Every two years, state departments work with industry stakeholders to create a budget request. Wisconsin’s Department of Public Instruction submitted its proposal Tuesday to Governor Scott Walker and the Legislature.
State superintendent Tony Evers outlined a few new priorities for 2017-19, chief among them is fixing Wisconsin’s school funding formula to provide more money to a vast majority of districts.
“We have to move toward a more fair and equitable way of funding our schools,” Evers said in a video released by DPI Tuesday afternoon. “We’re going to be focusing on empowering innovation and opportunity across the state of Wisconsin, as well as working to provide resources to our kids that struggle the most.”
General state support for Wisconsin’s public schools has decreased over the last decade. Evers wants to reverse that trend with a slight funding boost in 2017 – 2.7 percent – followed by an additional 5.4 percent increase the following year.
In total, DPI is requesting an additional $707 million for schools over the next two years. This would guarantee a minimum of $3,000 to support each student.
What’s more, Evers’ reform proposal changes the way Wisconsin distributes additional money to account for families’ ability to pay.
This would mean for the first time incorporating a “poverty factor” into aid calculations.

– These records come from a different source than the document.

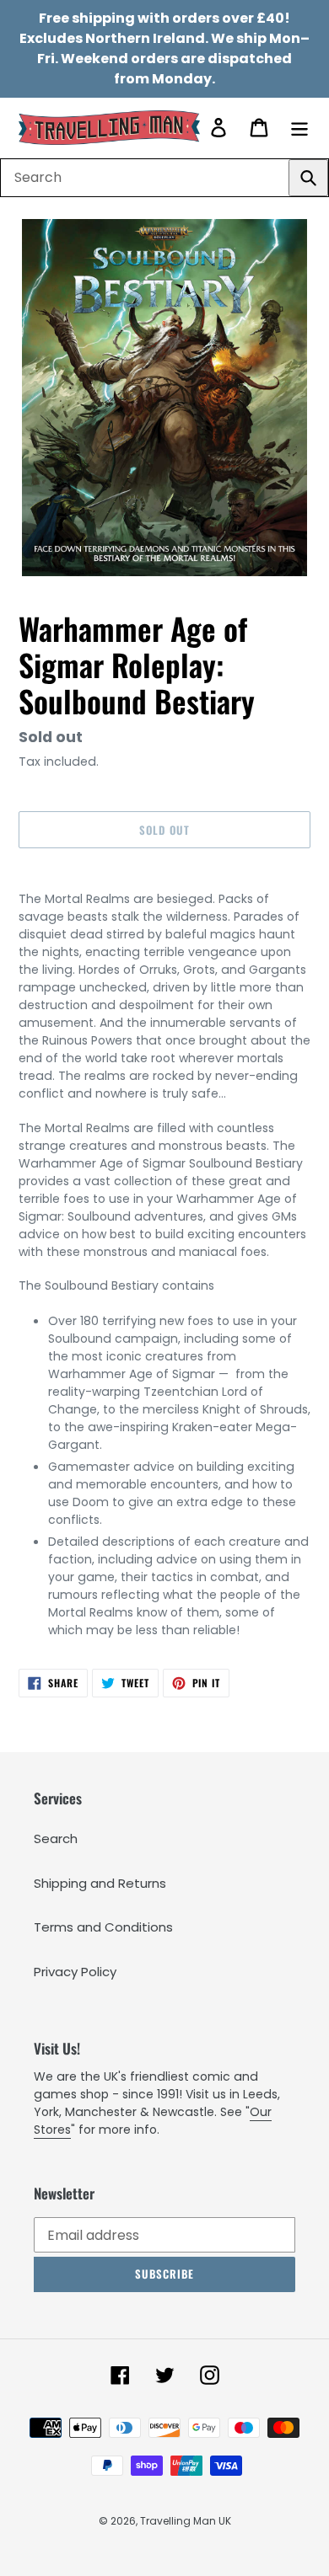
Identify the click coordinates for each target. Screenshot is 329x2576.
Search (56, 1838)
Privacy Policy (75, 1971)
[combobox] (164, 177)
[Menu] (299, 128)
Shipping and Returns (100, 1883)
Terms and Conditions (103, 1927)
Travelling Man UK (185, 2521)
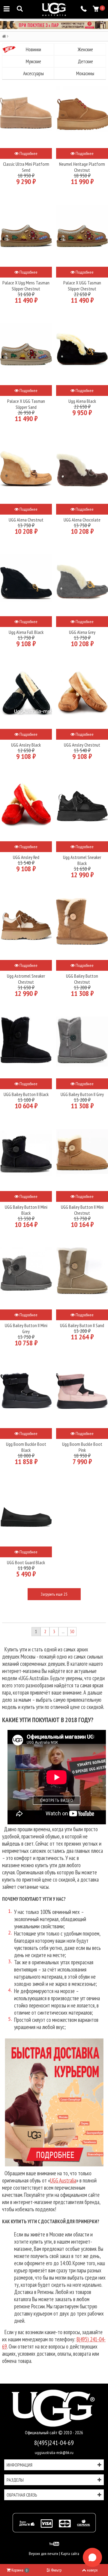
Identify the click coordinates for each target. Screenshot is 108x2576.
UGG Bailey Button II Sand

A district’s cut of the pie would be weighted based on the number of students it serves who live in poverty or foster care, and learn English as a second language.
DPI says this kind of change would protect rural districts, as well as districts with declining enrollment – like Milwaukee. MPS, the state’s largest urban district, has lost approximately 1,000 students per year in the last decade, due in part to a thriving school choice program.
DPI estimates roughly 94 percent of state school districts would receive more state funding under this proposal. This could also lower districts’ need to seek additional money through referendum or property tax levies.
Within its budget request, DPI has also proposed funding increases for special education students and English learners. Additional priorities include supporting additional school-based mental health programming and summer school opportunities.